Appellee contends, however, that this is not controlling where the action for recovery is in a state court; that when the action is in the state court the procedure of the state court with regard to joinder of parties and causes of action is controlling; and that the type of joinder here is not permissible under Nebraska law pertaining to procedure.
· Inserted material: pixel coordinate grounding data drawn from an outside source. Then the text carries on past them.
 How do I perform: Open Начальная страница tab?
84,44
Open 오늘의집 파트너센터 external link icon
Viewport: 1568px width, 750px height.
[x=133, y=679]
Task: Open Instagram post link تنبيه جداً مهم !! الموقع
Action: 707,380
We have found no difficulty in arriving at the conclusion that an action in a state court for recovery under a United States statute is controlled by the procedural rules of the state. This conclusion is supported by an abundance of authority. In Rockwood v. Crown Laundry Co., 352 Mo. 561, 178 S. W. 2d 440, the rulé is stated as follows: “Since plaintiff seeks relief in a state court, the jurisdiction of the state court must be invoked in conformity with local law and practices and even though the right sought to be enforced arises under federal law, the state rules of practice and procedure govern as to all matters pertaining to the remedy.” This statement follows a previous pronouncement of the rule and an exhaustive explanation of the reasons therefor in Minneapolis & S. L. R. R. Co. v. Bombolis, 241 U. S. 211, 36 S. Ct. 595, 60 L. Ed. 961.
The second contention of plaintiff is that the type of joinder here is permissible under the laws of Nebraska. It is urged that this is a class action and as such is maintainable in the manner instituted and also that it is maintainable under statutes specially authorizing joinder of bauses of action.
Class actions are permissible under the statutes of this state. The statute declaring the right provides as follows: “When the question is one of a common or general interest [349]*349of many persons, or when the parties are very numerous, and it may be impracticable to bring them all before the court, one or more may sue or defend for the benefit of all.” § 25-319, R. S. 1943.
The statute has never been construed but it has been applied in Folts v. Globe Life Ins. Co., 117 Neb. 723, 223 N. W. 797; Whaley v. Matthews, 134 Neb. 875, 280 N. W. 159; Clark v. Lincoln Liberty Life Ins. Co., 139 Neb. 65, 296 N. W. 449; May v. City of Kearney, 145 Neb. 475, 17 N. W. 2d 448. It has been applied without reference in a number of other cases including Allen v. City of Omaha, 136 Neb. 620, 286 N. W. 916, and Wightman v. City of Wayne, 146 Neb. 944, 22 N. W. 2d 294.
In each of the cases cited it was clear that from any viewpoint the question involved was of common and general interest to many persons and also that it was impracticable to bring all of them before the court. It therefore was unnecessary to define class action. We do not deem it necessary or expedient to do so here. We shall limit ourselves to a determination of the question of whether or not this .is a type of class action within the meaning of the statute.
We do not think that this is a class action.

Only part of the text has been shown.